* _EXTRACTED INFORMATION_

▬▬▬

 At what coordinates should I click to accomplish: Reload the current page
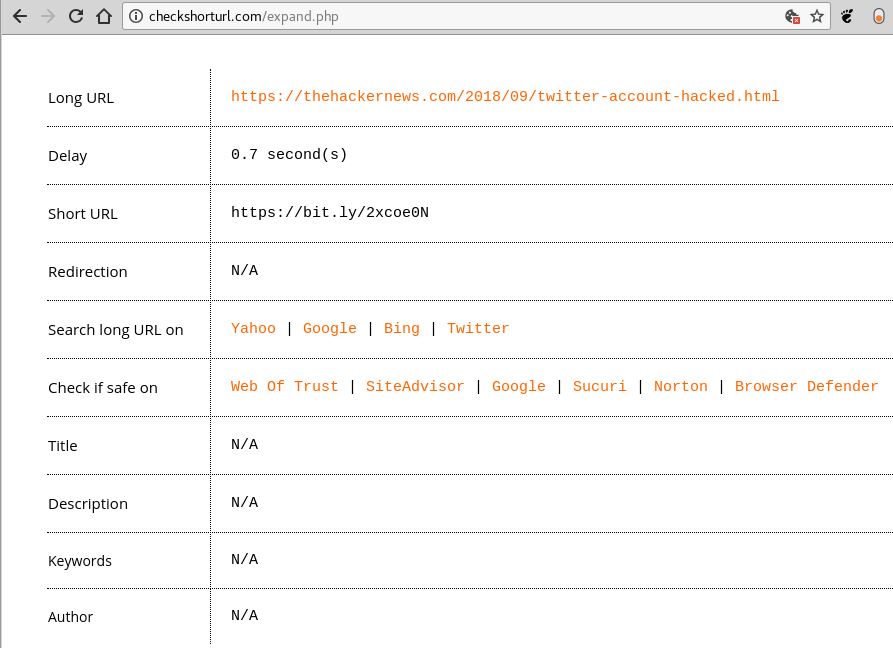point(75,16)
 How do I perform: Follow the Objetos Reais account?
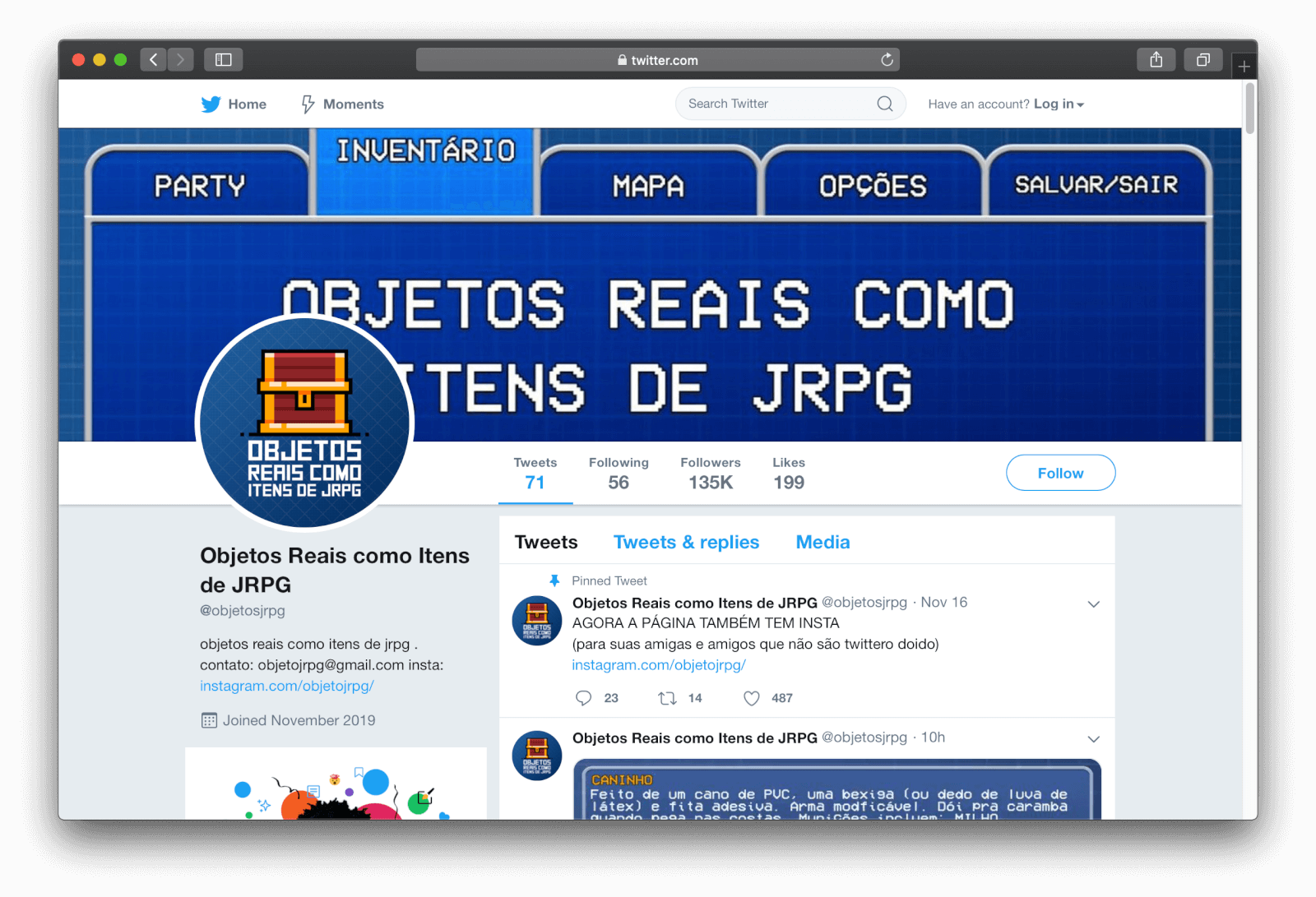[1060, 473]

▬▬▬

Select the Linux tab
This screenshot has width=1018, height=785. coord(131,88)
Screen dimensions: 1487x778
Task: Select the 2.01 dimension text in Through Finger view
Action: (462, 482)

▬▬▬

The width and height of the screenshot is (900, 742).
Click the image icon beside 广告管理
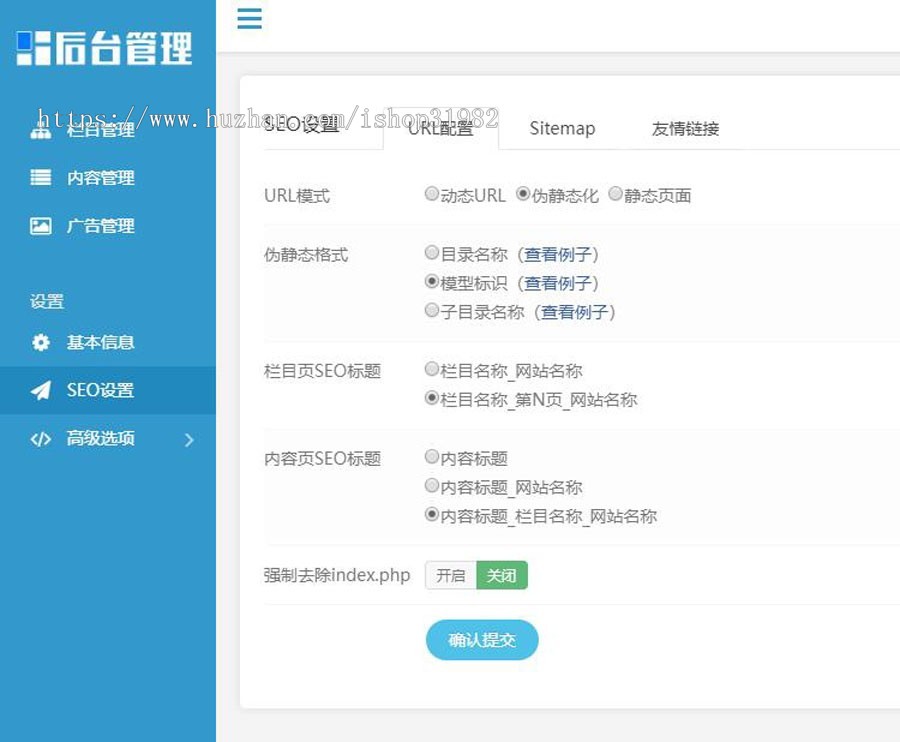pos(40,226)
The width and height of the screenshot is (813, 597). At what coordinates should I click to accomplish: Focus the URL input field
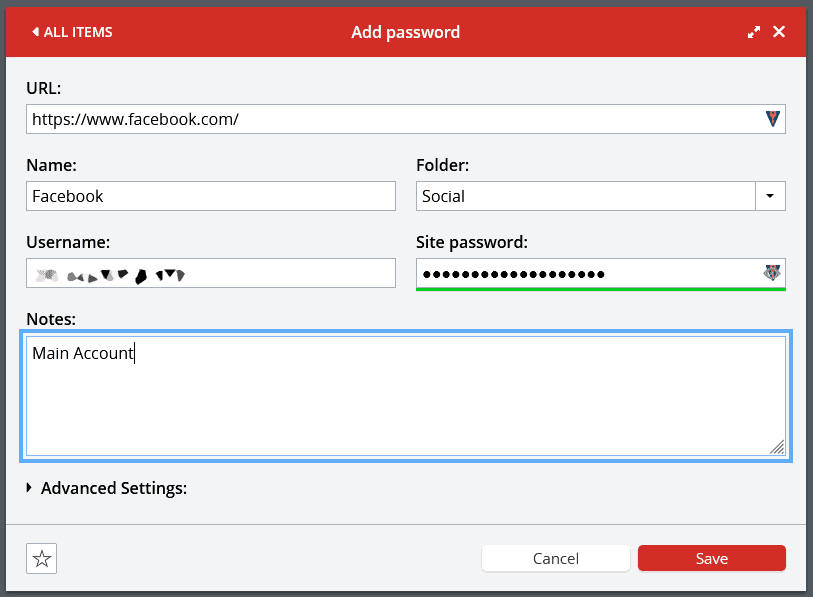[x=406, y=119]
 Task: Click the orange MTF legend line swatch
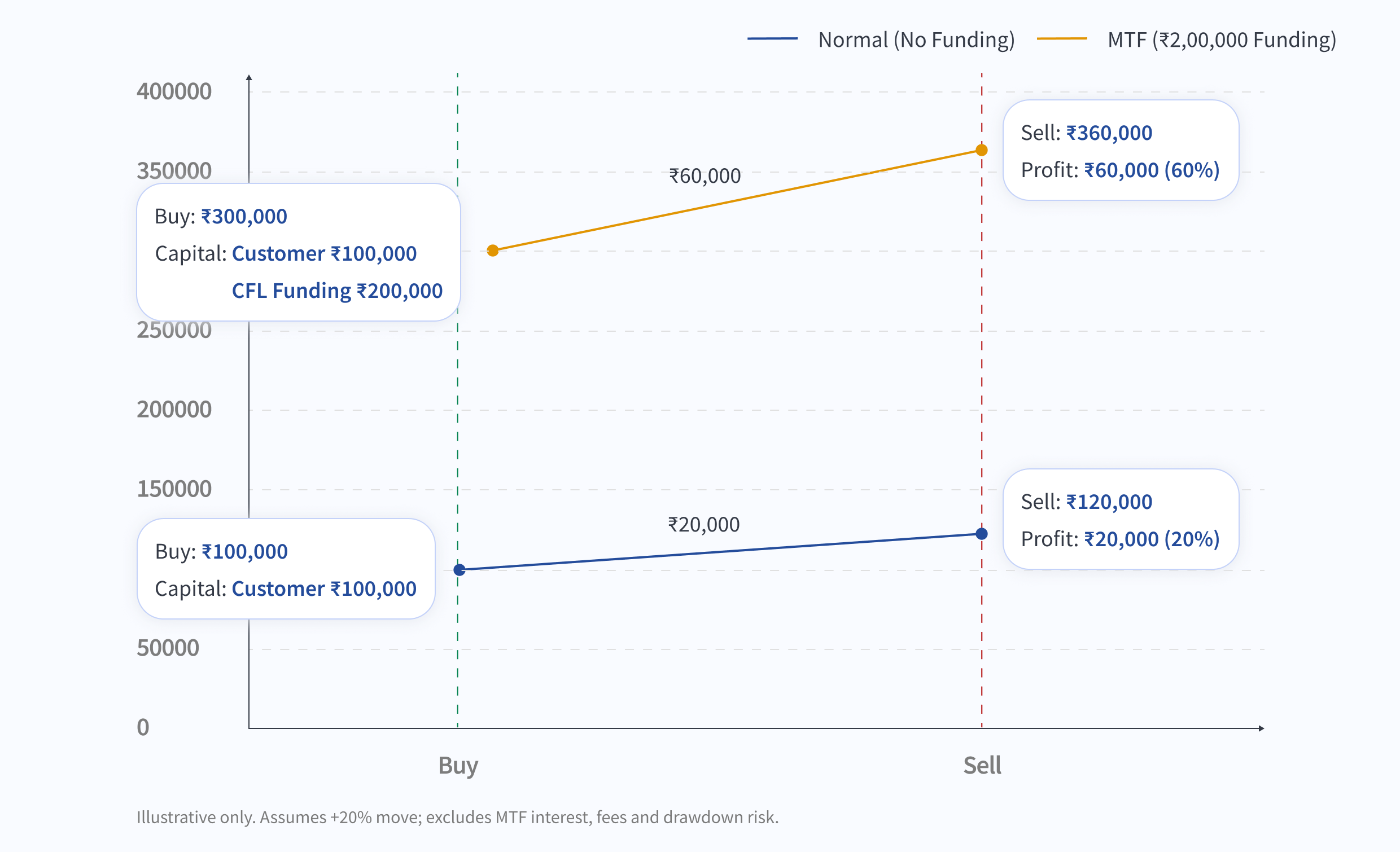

▬▬▬

* _EXERCISE DIRECTIONS_
Word for word, retype the lines in the entries above that run from the one with "The width and height of the screenshot is (813, 597)." through the one with "Task: Click the". Both ends count; pictures do not.

* _EXERCISE RESPONSE_
The width and height of the screenshot is (813, 597). At what coordinates should I click to accomplish: Focus the URL input field
[x=406, y=119]
 Task: Click the orange MTF legend line swatch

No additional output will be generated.